Using spatial analytics and social determinants of health to redefine critical access to medical transport services for rural populations - Project Summary/Abstract
Approximately one in five Americans live in a rural-designated area, representing 97% of the country’s land
mass.1 The broad geographic distribution of rural America presents unique challenges for those seeking health
services, particularly when experiencing a time-sensitive emergency such as heart attack, stroke, or trauma.

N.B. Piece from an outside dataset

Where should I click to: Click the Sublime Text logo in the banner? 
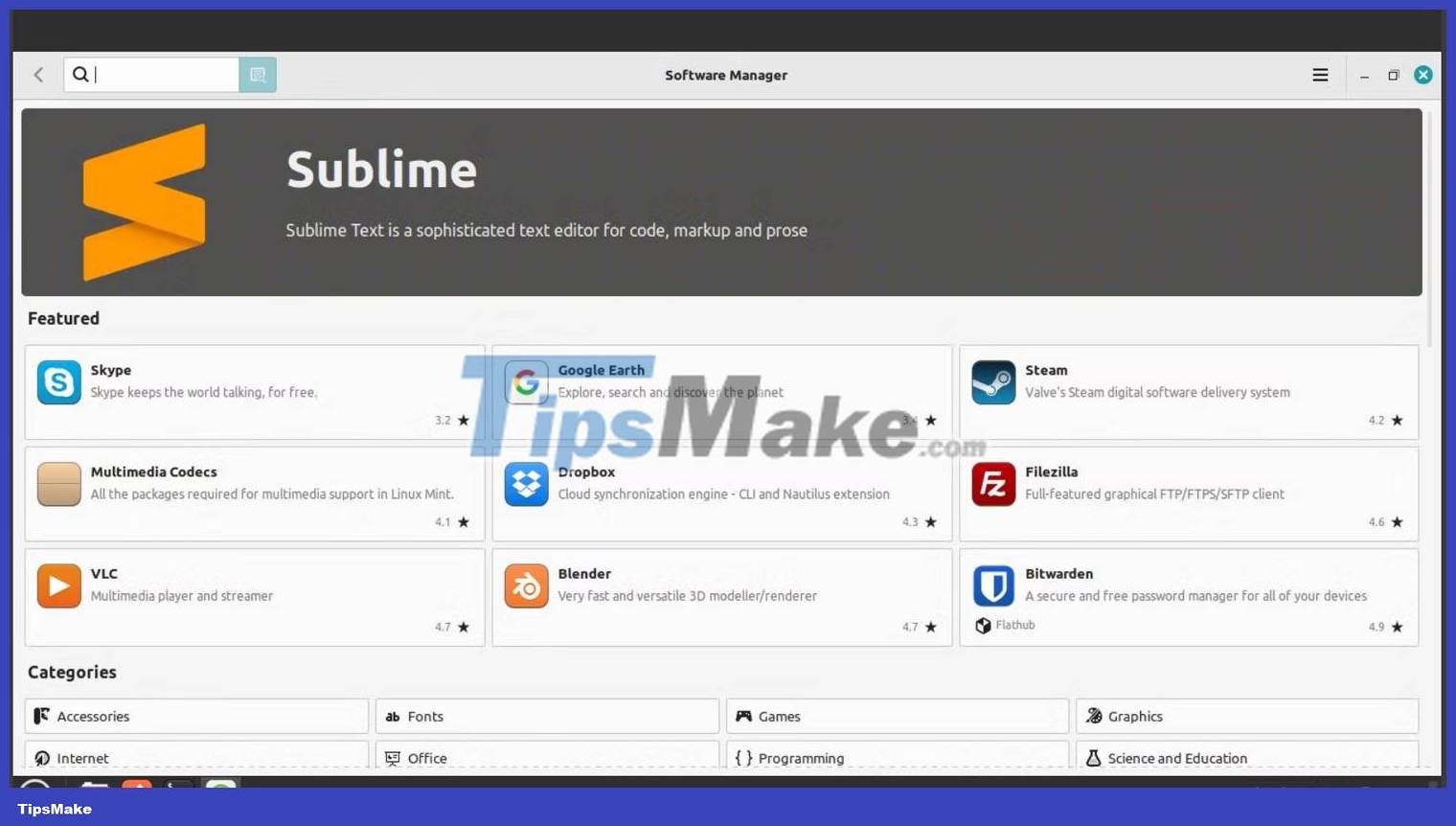(145, 201)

Rural patients requiring time-sensitive medical care are often transferred via helicopter to urban academic
medical centers which has been shown to be a lifesaving intervention and thus considered critical healthcare
infrastructure.2,3-10 However, what is unknown, is the role of rurality in the use, cost, and outcomes of
interhospital transfer (IHT), vital information that is needed to increase access and decrease disparity in
outcomes. Identifying factors that contribute to poor outcomes for IHT patients is significantly complicated due
to a lack of comprehensive datasets that include all sources of data necessary to disentangle the complex
relationships between patient health and post-IHT outcomes disparity in relation to patient location and place-
based social determinants of health (SDOH). Current inclusion of SDOH data, data merged to other datasets
by location, are included in a non-specific manner, often classifying all patients into broad categories such as
rural versus urban and usually at the county level, or more broadly as rural designation for the entire
comparative group. This lack of consistency hinders our ability to understand the nature of IHT use—especially
in rural or underserved areas. As a result, guidelines and protocols remain flawed because they are based on
inconsistent conceptual definitions of rurality and data points that are not reliable or valid. Therefore, in order to
provide a more comprehensive and accurate understanding of the true relationship between the complicated
intervention of IHT and the role of SDOH in rural settings, new approaches to data management and analysis
are needed. The purpose of this proposal is to build an integrated data management platform that will combine
robust health system electronic health record data, transport data and social determinants of health data into a
spatial database where various geospatial manipulations, queries, and analysis can be performed. Once
established, we will use the analytic platform to conduct several analyses. Guided by the NIMHD research
framework, we will examine individual (e.g., transports), community (e.g., hospitals, transport services,
geographic distribution, census), and societal (e.g., reimbursement policy) influences on rural access to IHT. If
successful, we will be able to define and identify rural regions with limited IHT services—critical access
regions—to provide needed evidence to support improving access to care and reducing patient financial harm.
Further, data from this innovative platform will provide a dynamic analytic tool and data resource for research
and public use that currently does not exist. The dynamic capability of including updates as new datasets are
released, will provide a powerful tool to monitor and assess changes in IHT practice over time, providing a
reliable and valid system to assess the effect of policy changes and reimbursement practices in rural settings.